In approximately March 2018, Plaintiff Maryse Dawson applied to JATC's Apprenticeship Program. (ECF No. 7 at 10). As part of that application, Ms. Dawson was required to complete the Differential Aptitude Test (“DAT”) at the Plumbers & Pipefitters Training School in Columbus, Ohio. (Id.). “[The] test is intended to determine [an applicant's] manual dexterity regarding the usage of tools, following instructions, familiarity of hardware nomenclature, and an ability to remove and reinstall fasteners without losing any parts; while using a limited number and type of tools.” (Id.). While Plaintiff's DAT score earned her an oral interview, she did not receive a top fifty interview score and, as a result, was denied admission. (Id. at 14).
On December 7, 2018, Plaintiff filed a Charge of Discrimination with the Ohio Civil Rights Commission (“OCRC”) alleging that JATC denied her admission based on age, and that she was subjected to other adverse employment action based on sex. (ECF No. 7-1 at 16). Plaintiff did not accuse Local 189 or the Association of discrimination. The charge was also filed with the U.S. Equal Employment Opportunity Commission (“EEOC”); the EEOC and the OCRC cooperated to investigate Plaintiff's allegations. (ECF No. 6-1 at 27). After completing the investigation, the OCRC found it was probable that JATC engaged in an unlawful discriminatory practice and scheduled the matter for conciliation. (ECF No. 7 at 20). The Ohio Attorney General's Office then advised Plaintiff that OCRC and JATC had reached a Conciliation Agreement, that “the Commission [would] not be moving forward with its case,” and that Plaintiff was “free to engage in whatever other legal actions that may be available to [her].” (ECF No. 1 at 5). On March 10, 2021, the EEOC sent Plaintiff a Dismissal and Notice of Rights, adopting the findings of the OCRC, and notifying Plaintiff of her right to sue. (Id. at 6).
Plaintiff, proceeding pro se, filed this case on June 14, 2021, against Local 189. (ECF No. 1). After service was effectuated (ECF No. 3), Local 189 moved to dismiss on October 8, 2021. (ECF No. 6). Plaintiff responded on October 29, 2021 (ECF No. 7), and Local 189 timely replied (ECF No. 10), making the Motion ripe for review.
II. LEGAL STANDARD
“Pro se complaints are to be held ‘to less stringent standards than formal pleadings drafted by lawyers,' and should therefore be liberally construed.” Williams v. Curtin, 631 F.3d 380, 383 (6th Cir. 2011) (quoting Martin v. Overton, 391 F.3d 710, 712 (6th Cir. 2004)). Nevertheless, “basic pleading essentials” still are required. Wells v. Brown, 891 F.2d 591, 594 (6th Cir. 1989). Among such essentials are the obligations under Federal Rule of Civil Procedure 8(a) to provide “a short and plain statement of the grounds for the court's jurisdiction,” and “a short and plain statement of the claim showing that the pleader is entitled to relief.”

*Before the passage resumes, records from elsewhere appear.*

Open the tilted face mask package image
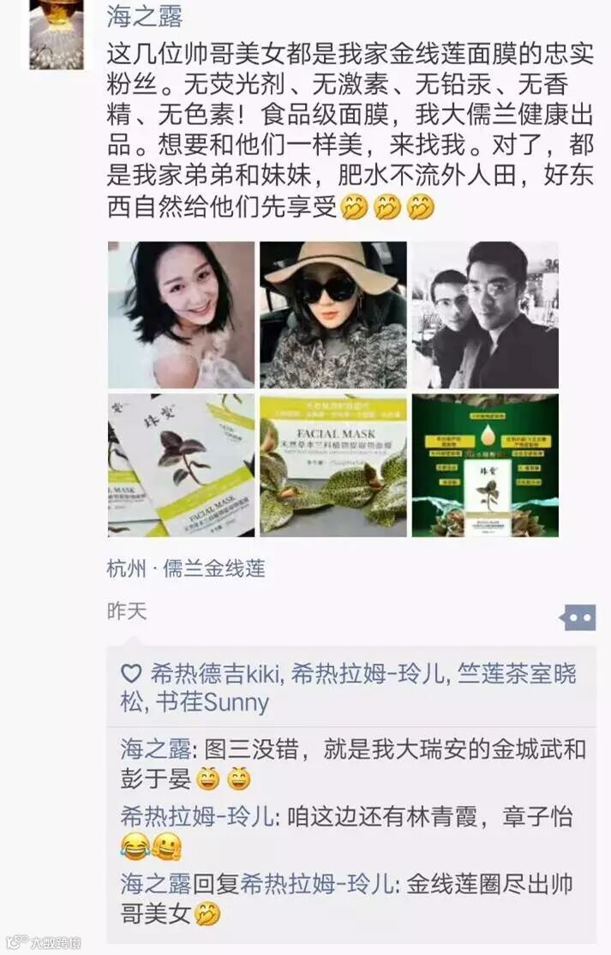tap(182, 466)
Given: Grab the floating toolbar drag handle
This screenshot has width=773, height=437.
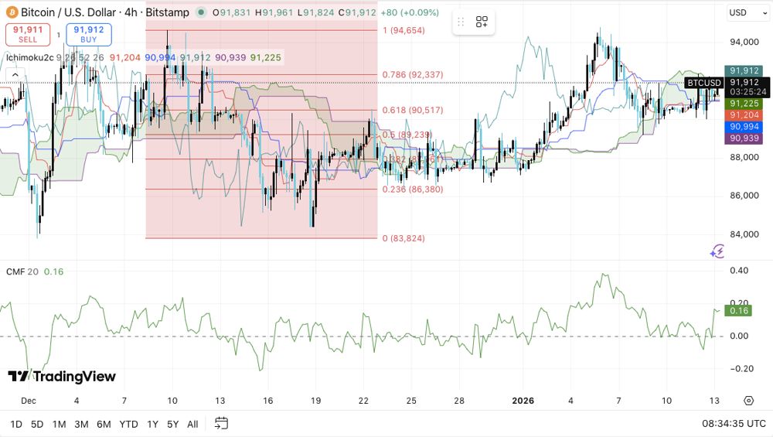Looking at the screenshot, I should point(461,22).
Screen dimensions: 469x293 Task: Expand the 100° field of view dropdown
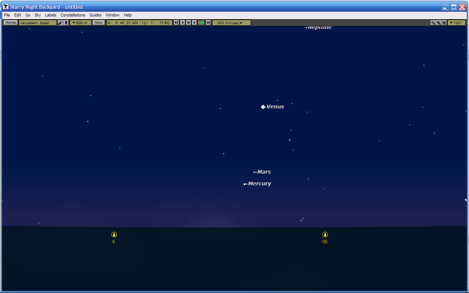tap(456, 23)
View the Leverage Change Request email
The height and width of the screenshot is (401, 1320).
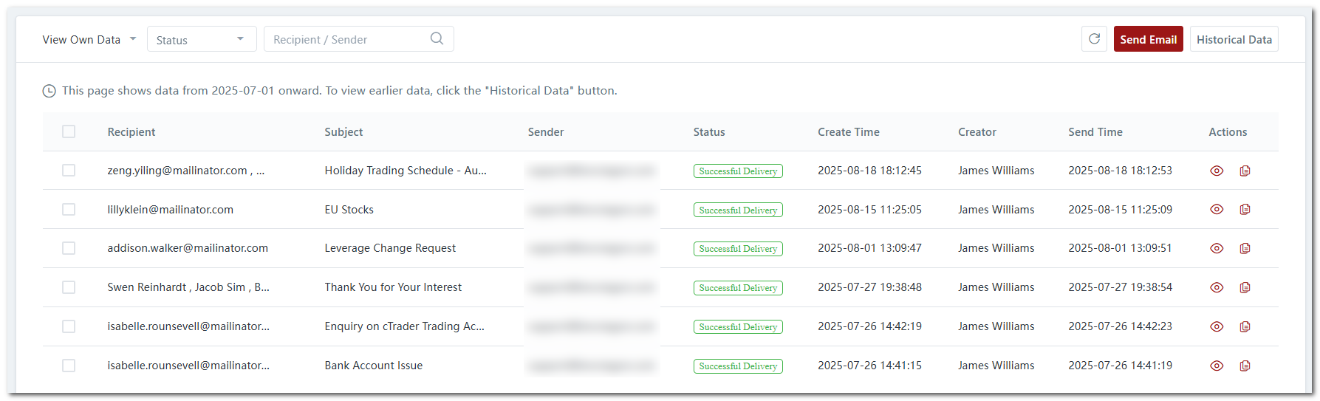(x=1217, y=249)
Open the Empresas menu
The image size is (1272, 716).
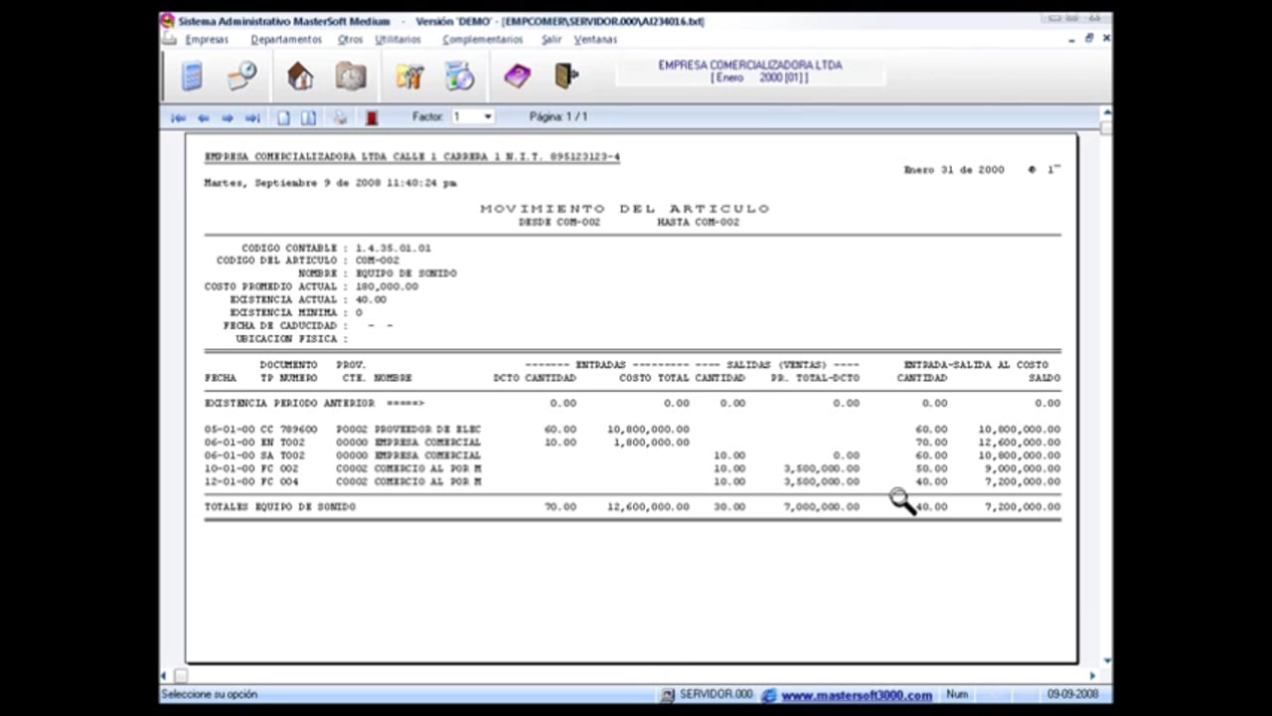pos(206,40)
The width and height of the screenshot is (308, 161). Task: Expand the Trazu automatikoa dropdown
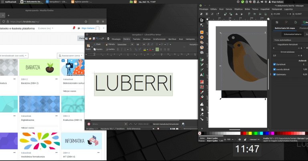289,40
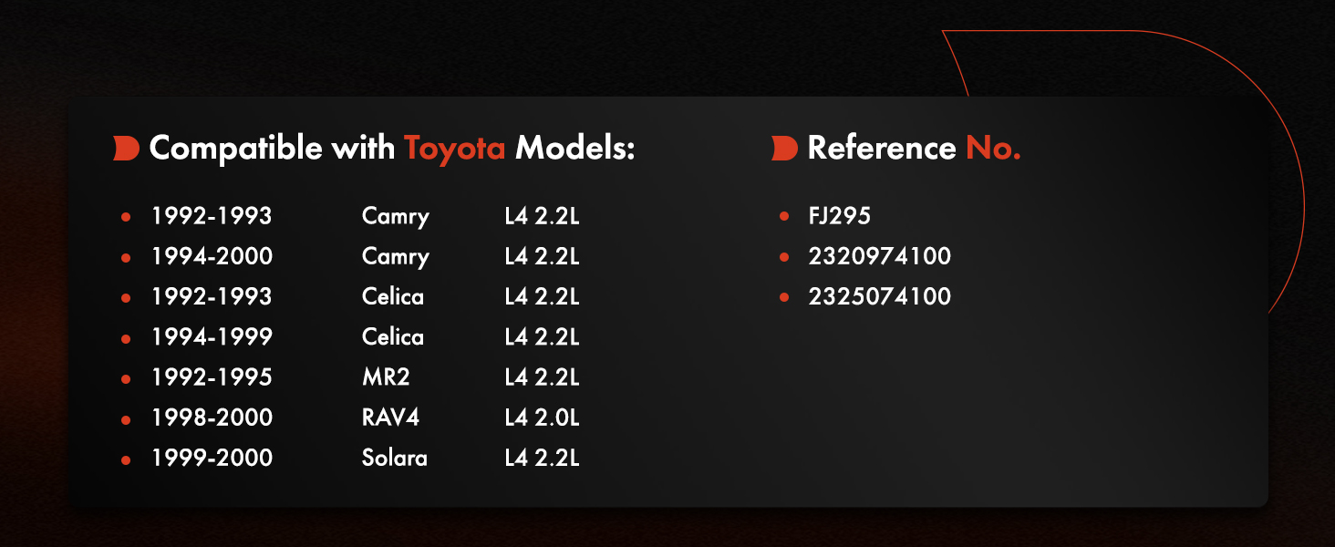This screenshot has width=1335, height=547.
Task: Click the red D icon beside Reference No.
Action: click(x=784, y=148)
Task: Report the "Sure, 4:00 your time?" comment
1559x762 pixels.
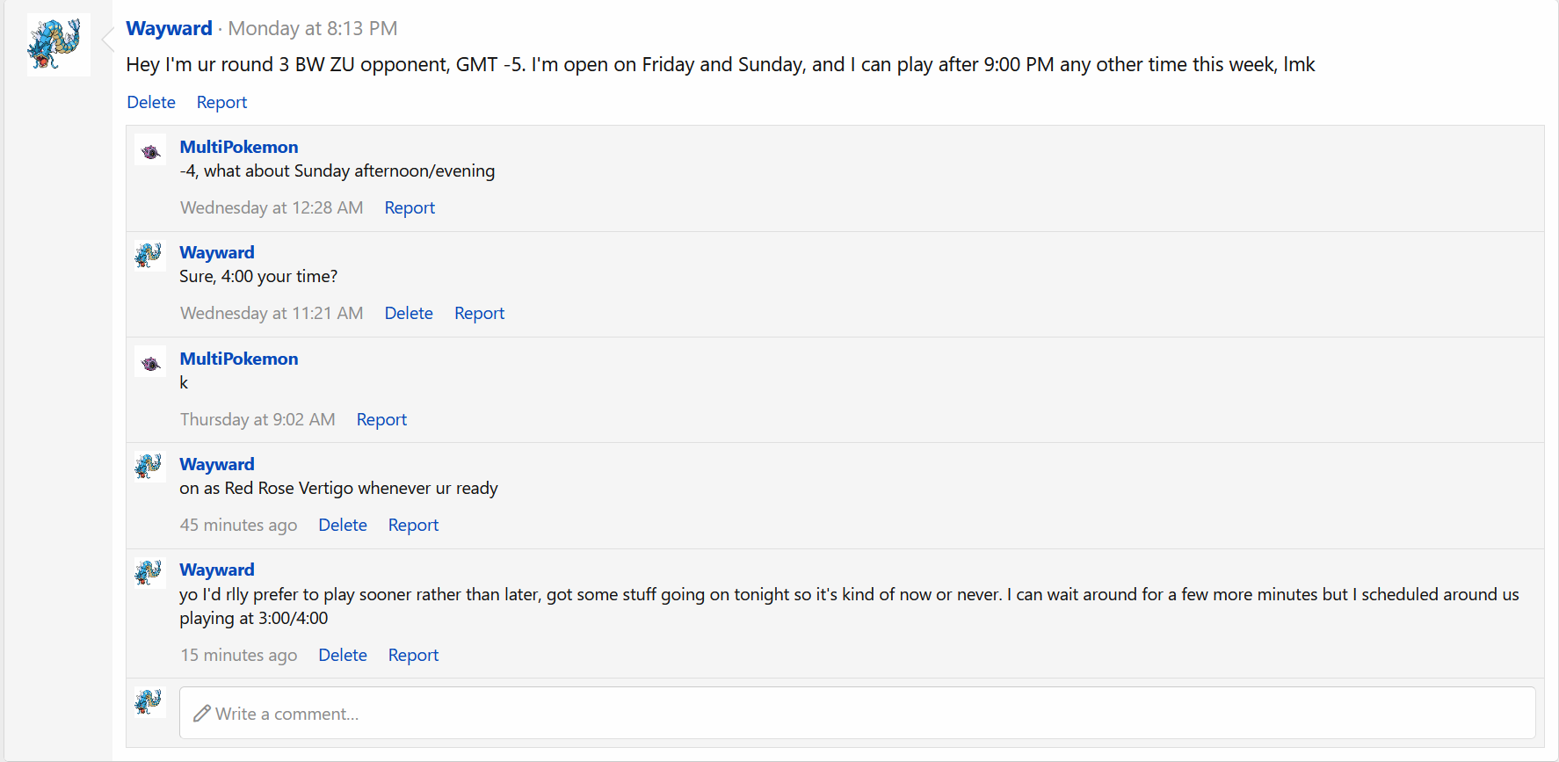Action: 479,313
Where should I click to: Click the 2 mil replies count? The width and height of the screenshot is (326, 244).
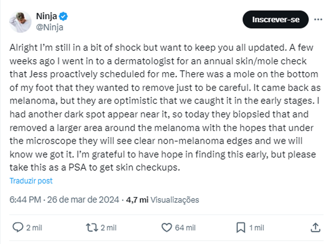[34, 228]
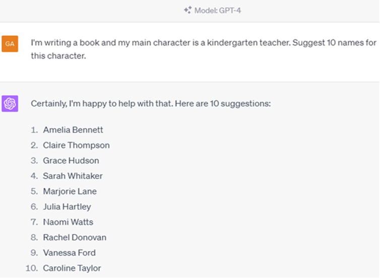Select the name Amelia Bennett
Screen dimensions: 380x278
point(73,130)
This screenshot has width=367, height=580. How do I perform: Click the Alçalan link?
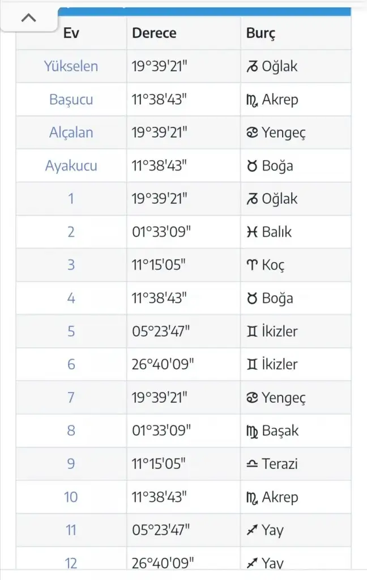point(71,133)
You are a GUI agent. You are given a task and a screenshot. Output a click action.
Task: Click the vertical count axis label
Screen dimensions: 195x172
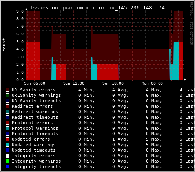4,45
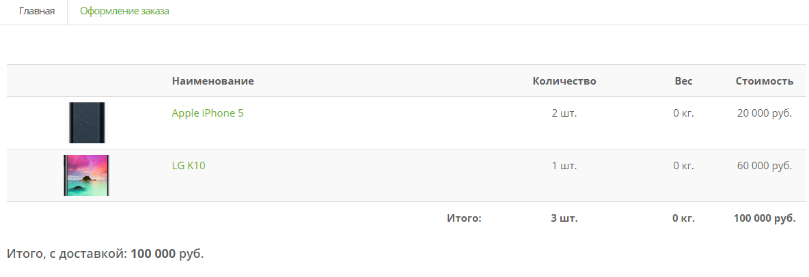Click the 60 000 руб. price cell

pos(765,166)
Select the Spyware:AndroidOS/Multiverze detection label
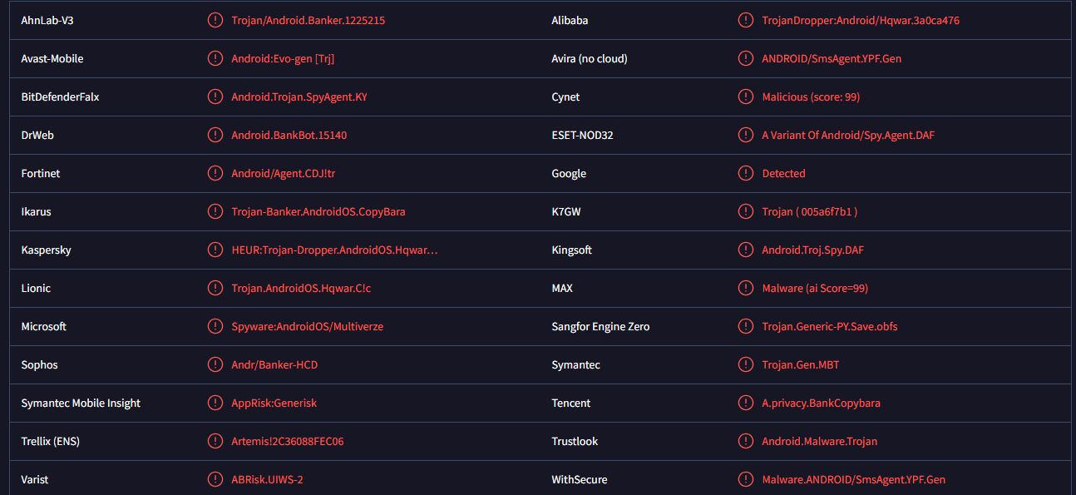The width and height of the screenshot is (1076, 495). tap(307, 326)
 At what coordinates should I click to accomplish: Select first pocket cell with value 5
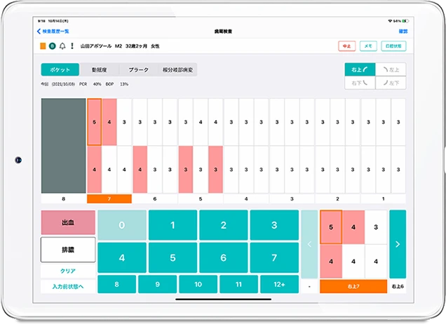click(94, 122)
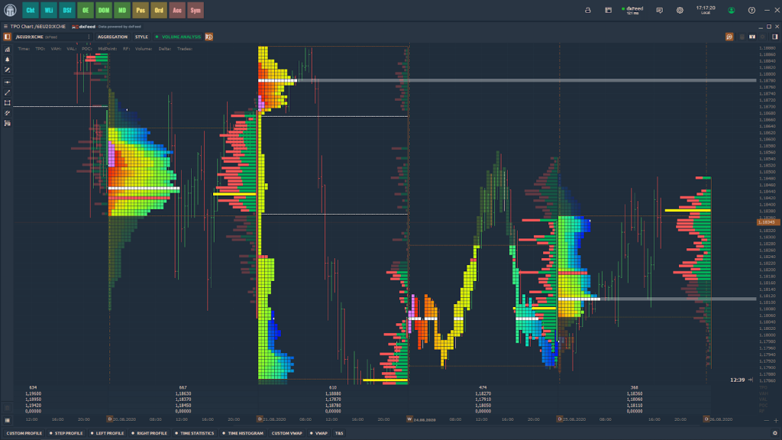The image size is (782, 440).
Task: Open the TPO Chart panel hamburger menu
Action: [5, 26]
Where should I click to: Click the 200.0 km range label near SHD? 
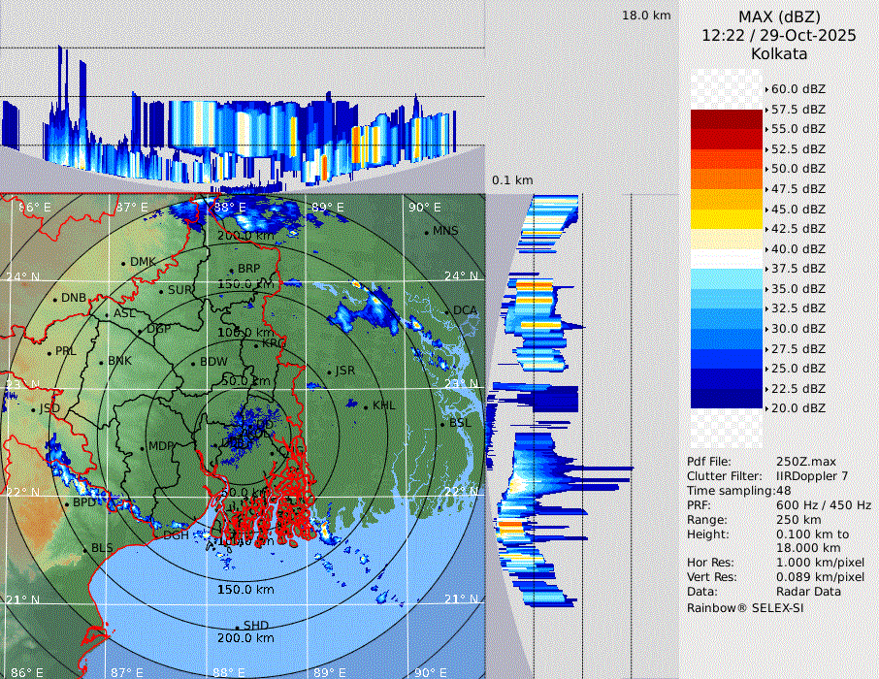pos(245,638)
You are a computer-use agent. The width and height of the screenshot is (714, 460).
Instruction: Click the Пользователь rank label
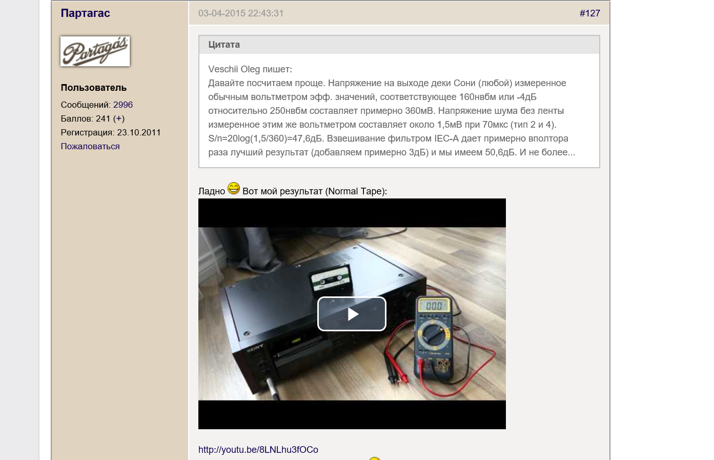click(94, 88)
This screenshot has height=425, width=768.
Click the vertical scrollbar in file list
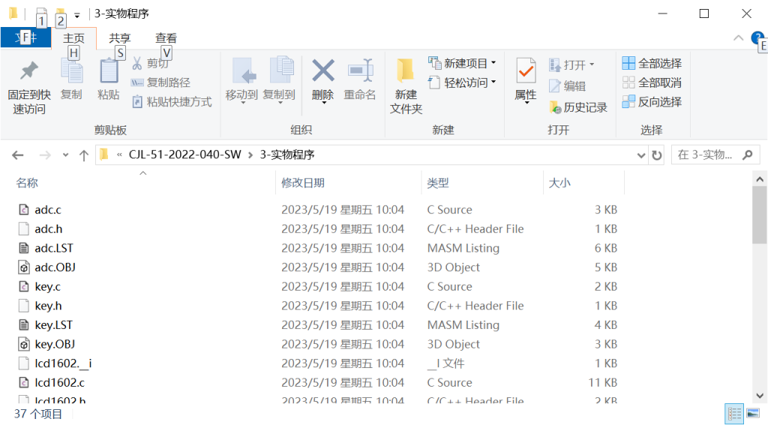(x=760, y=218)
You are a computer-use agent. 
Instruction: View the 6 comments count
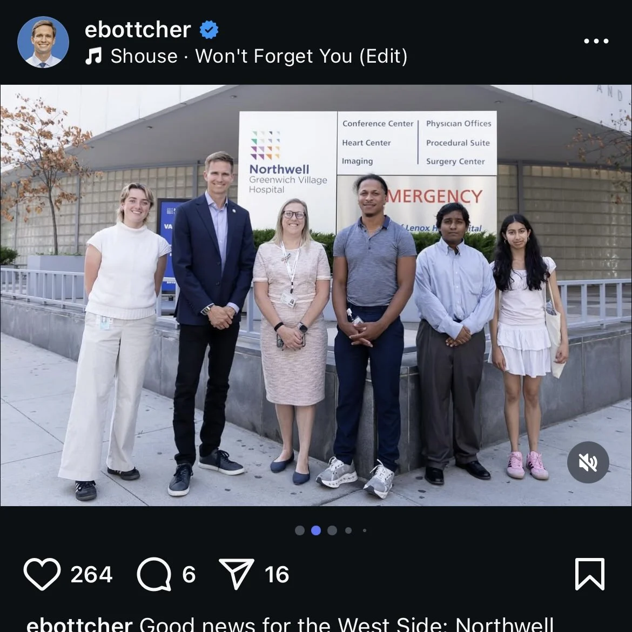[189, 574]
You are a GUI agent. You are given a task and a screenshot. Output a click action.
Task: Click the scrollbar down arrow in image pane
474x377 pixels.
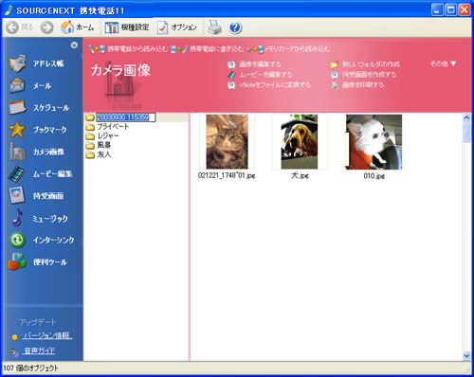[x=466, y=356]
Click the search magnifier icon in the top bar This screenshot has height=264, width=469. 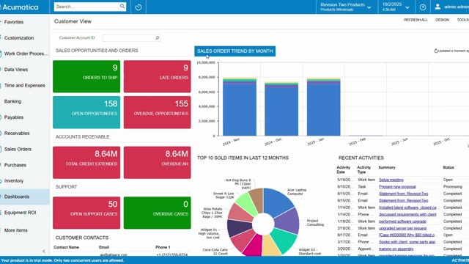click(122, 7)
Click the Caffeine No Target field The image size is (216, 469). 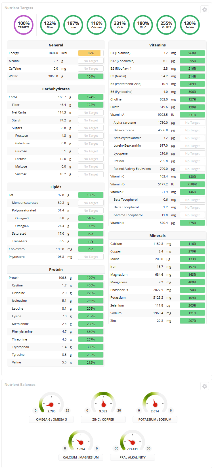coord(91,68)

Federal Rule of Civil Procedure 12(b)(1) provides that a defendant may move to dismiss based on a court's lack of jurisdiction over the subject matter of the case. Jurisdiction in the federal courts is limited: it may be based on a federal question, which is one “arising under the Constitution, laws, or treaties of the United States,” or on diversity of citizenship where the sum in controversy exceeds $75,000. 28 U.S.C. §§ 1331, 1332. The plaintiff has the burden of proving subject matter jurisdiction when it is challenged under Rule 12(b)(1). Rogers v. Stratton Indus., 798 F.2d 913, 915 (6th Cir. 1986). Where a motion to dismiss presents alternative arguments, such as improper venue or failure to state a claim, the court must address subject matter jurisdiction first. City of Heath v. Ashland Oil, Inc., 834 F.Supp. 971, 975 (S.D. Ohio 1993).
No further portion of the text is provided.